Pemikiran Eila yang masih ingin terbebas dari Nagendra dan Jatmika membuatnya tetap berhati-hati pada Janar yang kembali di malam hari untuk menghabiskan tujuh malam bersama. Sama seperti sebelumnya, Janar tetap tidur di sofa.

“Sudah empat malam, kurang tiga hari lagi,” gumam Eila yang didengar Janar.

“Kenapa?” tanya Janar sambil melirik Eila yang menatapnya.

“Setelah pas tujuh hari, kau akan kembali tinggal bersama Kak Prisa, kan?” balas Eila.

“Ya, harus kembali dulu, tapi setelahnya aku tetap akan bergantian tidur di sini,” kata Janar.

Selama beberapa detik Eila menahan napas seraya memperhatikan Janar yang sedang memperbaiki bantal. Demi tidak membangkitkan kecurigaan orang lain kalau Janar tidur di sofa, mereka tidak mengambil selimut tambahan hingga keesokan harinya Janar mengalami bersin-bersin karena kedinginan.

Saat akan menemui Eila lagi di malam kelima, Janar mengenakan pakaian berlapis hingga Prisa agak keheranan.

“Aku akan mengirim lebih banyak pakaianmu ke tempat Eila, tak perlu memakai baju berlapis,” kata Prisa.

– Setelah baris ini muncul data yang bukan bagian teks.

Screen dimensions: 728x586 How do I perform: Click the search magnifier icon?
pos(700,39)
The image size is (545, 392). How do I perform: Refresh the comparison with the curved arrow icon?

“Tidak apa-apa. Ini untuk perjalanan ke paviliun. Di luar agak dingin,” ucap Janar tanpa menatap Prisa yang memandanginya dengan sedikit heran.

Janar bukan kedinginan saat berjalan kaki dari rumah utama ke rumah Eila, tapi justru kedinginan saat berada di kamar. Janar berniat melapisi pakaian tidurnya dengan jaket rajut yang dia kenakan.

Namun, ternyata di atas sofa Eila sudah menyiapkan selimut tipis bergambar awan biru.

“Kau meminta selimut tambahan?” tanya Janar.

“Tidak, itu selimut bepergianku. Ada di lemari, tidak disimpan di ruang penyimpanan besar,” jawab Eila sambil mengangkat teko lalu menuangkan isinya ke dalam cangkir.

Asap langsung mengepul di atas cangkir yang telah berisi larutan berwarna agak cokelat.

“Ini ramuan jahe, sepertinya kau mulai terserang gejala flu. Maafkan aku,” kata Eila sambil menyodorkan cangkir ke dekat Janar lalu cepat-cepat kembali ke ranjang.

Tanpa menunggu Janar meminumnya, Eila langsung berbaring membelakangi hingga tak bisa melihat kalau Janar sedang tersenyum menatapnya. Setelah menikmati minuman hangat, Janar kembali memperhatikan Eila yang benar-benar terlelap.

Eila terbangun saat subuh dan terkejut karena Janar lebih dulu bangun bahkan sudah mandi. Yang mengejutkan Eila, Janar tetap duduk di kamar, tak langsung pergi ke rumah utama.